Possible causes: cold starts, downstream bottleneck, memory pressure.
options:
thresholds:
critical: 1000
warning: 800
notify_no_data: false
require_full_window: false
evaluation_delay: 60
Best Practices: The CloudWatch Log Question
Lambda always writes logs to CloudWatch. This is one of the most common questions when teams move to a dedicated observability platform like Datadog:
Can we stop logs going to CloudWatch and have them only in Datadog?*
General option you will think of to achieve this will not work.

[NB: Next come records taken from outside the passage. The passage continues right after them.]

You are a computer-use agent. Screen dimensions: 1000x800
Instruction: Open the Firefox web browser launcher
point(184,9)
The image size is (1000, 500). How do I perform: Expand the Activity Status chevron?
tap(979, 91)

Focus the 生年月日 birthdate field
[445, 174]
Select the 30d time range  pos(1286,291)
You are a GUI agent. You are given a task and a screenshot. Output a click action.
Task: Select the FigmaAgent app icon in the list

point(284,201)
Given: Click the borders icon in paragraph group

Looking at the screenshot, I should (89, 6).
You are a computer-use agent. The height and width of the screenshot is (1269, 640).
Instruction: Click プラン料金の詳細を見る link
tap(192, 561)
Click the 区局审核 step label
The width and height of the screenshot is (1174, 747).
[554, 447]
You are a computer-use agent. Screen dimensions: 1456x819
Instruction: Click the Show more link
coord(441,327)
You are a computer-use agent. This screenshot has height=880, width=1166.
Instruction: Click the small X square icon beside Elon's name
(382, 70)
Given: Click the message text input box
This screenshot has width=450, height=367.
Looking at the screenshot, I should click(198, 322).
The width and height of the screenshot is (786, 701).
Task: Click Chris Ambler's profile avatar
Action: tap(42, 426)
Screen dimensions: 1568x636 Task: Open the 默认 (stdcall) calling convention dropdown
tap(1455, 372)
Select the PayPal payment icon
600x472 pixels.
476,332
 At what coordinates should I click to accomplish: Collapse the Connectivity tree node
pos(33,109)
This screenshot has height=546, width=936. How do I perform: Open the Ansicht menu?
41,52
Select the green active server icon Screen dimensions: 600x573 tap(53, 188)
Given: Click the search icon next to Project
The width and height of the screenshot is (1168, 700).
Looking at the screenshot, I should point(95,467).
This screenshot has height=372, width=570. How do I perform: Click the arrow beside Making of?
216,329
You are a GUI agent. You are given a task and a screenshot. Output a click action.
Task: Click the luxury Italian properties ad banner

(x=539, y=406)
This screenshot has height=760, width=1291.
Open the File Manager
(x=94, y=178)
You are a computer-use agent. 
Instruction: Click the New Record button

Deny on the Lambda execution role
The natural first instinct. Add a Deny statement to the IAM role that Lambda uses:
provider:
iam:
role:
statements:
- Effect: Deny
Action:
- logs:CreateLogGroup
- logs:CreateLogStream
- logs:PutLogEvents
Resource: "*"
Result: did not work. Logs continued flowing to CloudWatch unchanged.
Why: Lambda's logging subsystem is managed by the AWS Lambda platform itself — not by your function's execution role. The platform writes logs through internal AWS infrastructure that is completely outside the IAM evaluation chain for your execution role. The logs:* permissions in the execution role are only relevant if your application code directly calls the CloudWatch Logs API. Lambda's automatic log delivery bypasses them entirely.
CloudWatch Log Group resource policy
Resource policies apply at the resource level rather than the identity level, so if you try denying lambda.amazonaws.com directly on the log group:
resources:
Resources:
DenyLambdaCloudWatchWrites:
Type: AWS::Logs::ResourcePolicy
Properties:
PolicyName: deny-lambda-cw-writes-dev
PolicyDocument: >
{
"Version": "2012-10-17",
"Statement": [{
"Effect": "Deny",
"Principal": { "Service": "lambda.amazonaws.com" },
"Action": ["logs:CreateLogStream", "logs:PutLogEvents"],
"Resource": "arn:aws:logs:us-east-1:ACCOUNT:log-group:/aws/lambda/FUNCTION:*"
}]
}
Still this will not work. Logs still appeared in CloudWatch after every invocation.
Why: The Lambda platform does not present lambda.amazonaws.com as its principal when writing logs. It uses an internal AWS service mechanism that does not correspond to any addressable IAM principal. There is no resource policy you can write to block it.
What is the work around? You don't need to pay for both AWS and Datadog for your logs.
The pragmatic answer: set log retention to 1 day.
provider:
logRetentionInDays: 1
One line. Serverless Framework sets the retention policy on the CloudWatch log group during deployment. Logs land in CloudWatch as always, but are automatically purged after 24 hours. Datadog retains them for as long as your plan allows.
This is the pattern used in production by teams that run Datadog as their primary observability platform. CloudWatch becomes a 24-hour emergency buffer — useful if Datadog has an outage — and costs almost nothing at that retention window.
The Datadog Lambda Extension intercepts logs via the Lambda Telemetry API and ships them to Datadog in real time. CloudWatch receives the same logs as an automatic platform behaviour that cannot be disabled, but we set 1-day retention to minimise cost and keep CloudWatch as a short-term backup. All operational visibility lives in Datadog.
What we have now is an entire observability layer which is verion contorl, peer reviewed and eployed automically wtih the application. True Observbailty as Code set up.